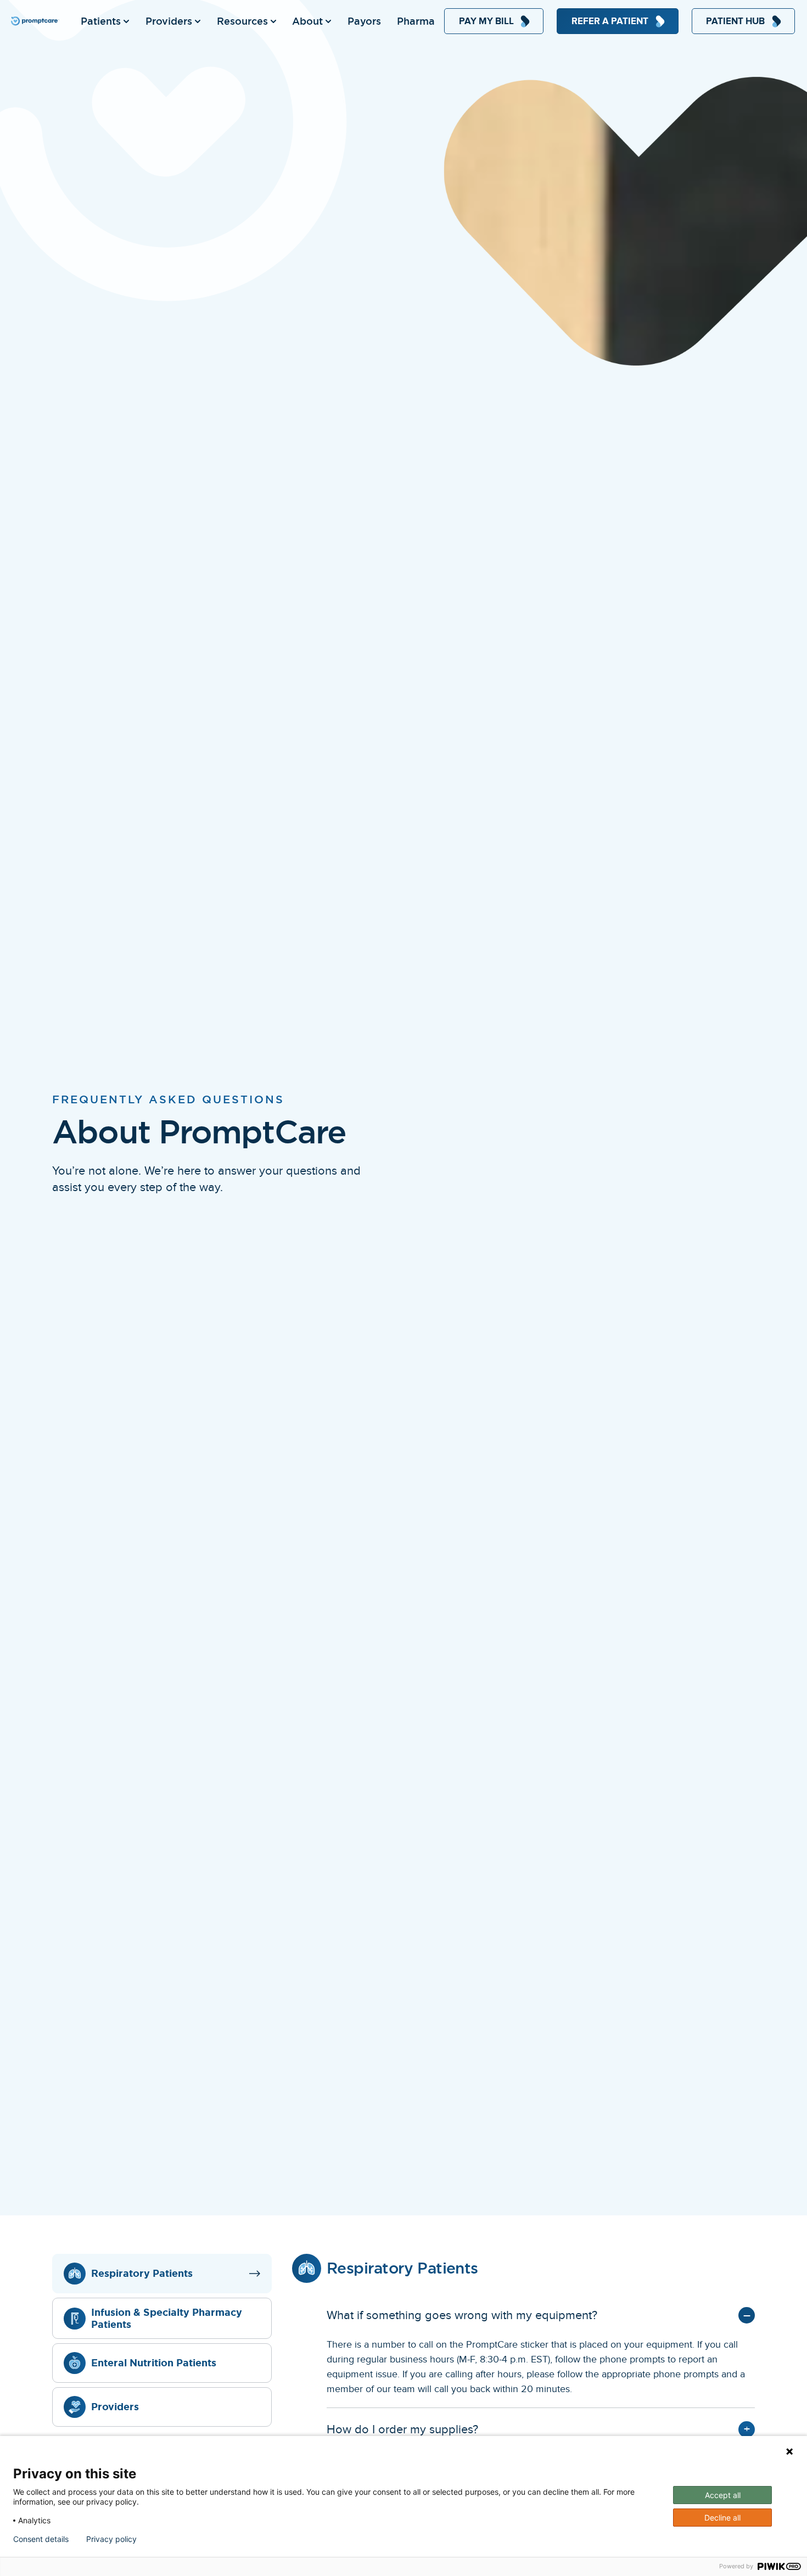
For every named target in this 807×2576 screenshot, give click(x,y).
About (307, 21)
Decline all (722, 2517)
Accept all (723, 2495)
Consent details (41, 2539)
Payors (364, 21)
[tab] (162, 2273)
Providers (168, 21)
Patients (101, 21)
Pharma (416, 21)
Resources (242, 21)
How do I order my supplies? (402, 2429)
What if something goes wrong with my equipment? (462, 2315)
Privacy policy (111, 2539)
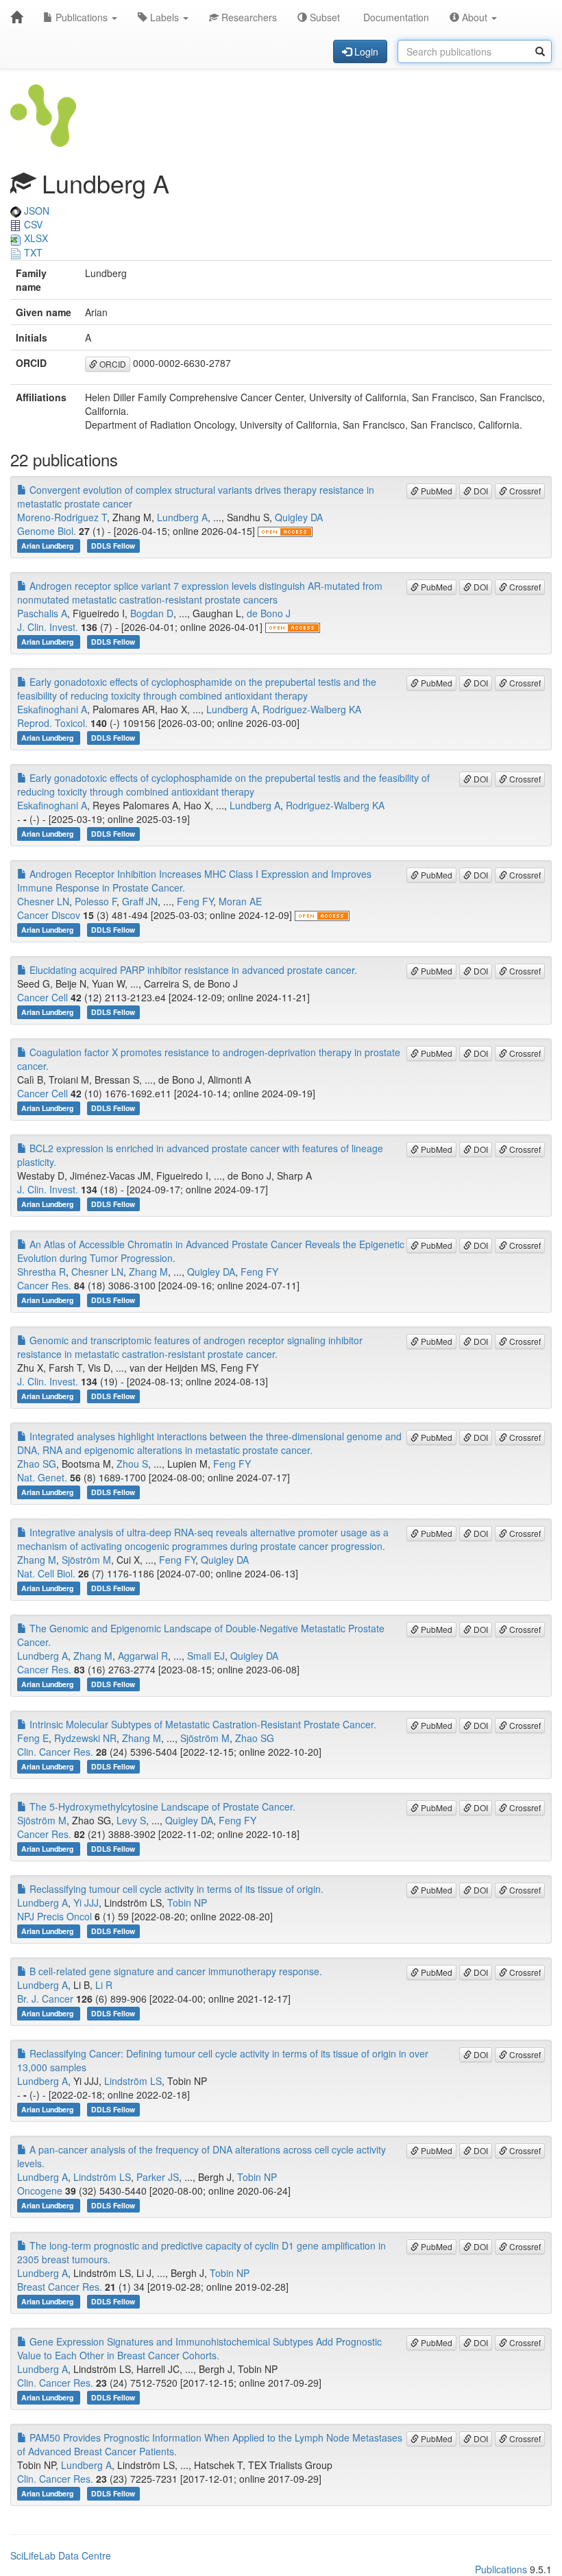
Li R (103, 1985)
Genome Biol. (46, 531)
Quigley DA (299, 517)
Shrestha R (41, 1271)
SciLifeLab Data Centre (60, 2555)
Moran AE (240, 901)
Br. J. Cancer (45, 1998)
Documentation (395, 17)
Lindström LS (133, 2081)
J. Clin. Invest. (47, 627)
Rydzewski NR (85, 1738)
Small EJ (206, 1655)
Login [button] (365, 51)
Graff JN (140, 901)
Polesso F (96, 901)
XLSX (34, 238)
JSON (35, 210)
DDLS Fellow (113, 545)
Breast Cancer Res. (59, 2286)
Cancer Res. (44, 1285)
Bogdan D (151, 613)
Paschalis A (42, 613)
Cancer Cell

* Exercise *
Copy exactly the lines from the one containing "Lindström LS (133, 2081)" through the last line of the records, both included, and nothing else.

* Answer to the problem *
Lindström LS (133, 2081)
J. Clin. Invest. (47, 627)
Rydzewski NR (85, 1738)
Small EJ (206, 1655)
Login [button] (365, 51)
Graff JN (140, 901)
Polesso F (96, 901)
XLSX (34, 238)
JSON (35, 210)
DDLS Fellow (113, 545)
Breast Cancer Res. (59, 2286)
Cancer Res. (44, 1285)
Bogdan D (151, 613)
Paschalis A (42, 613)
Cancer Cell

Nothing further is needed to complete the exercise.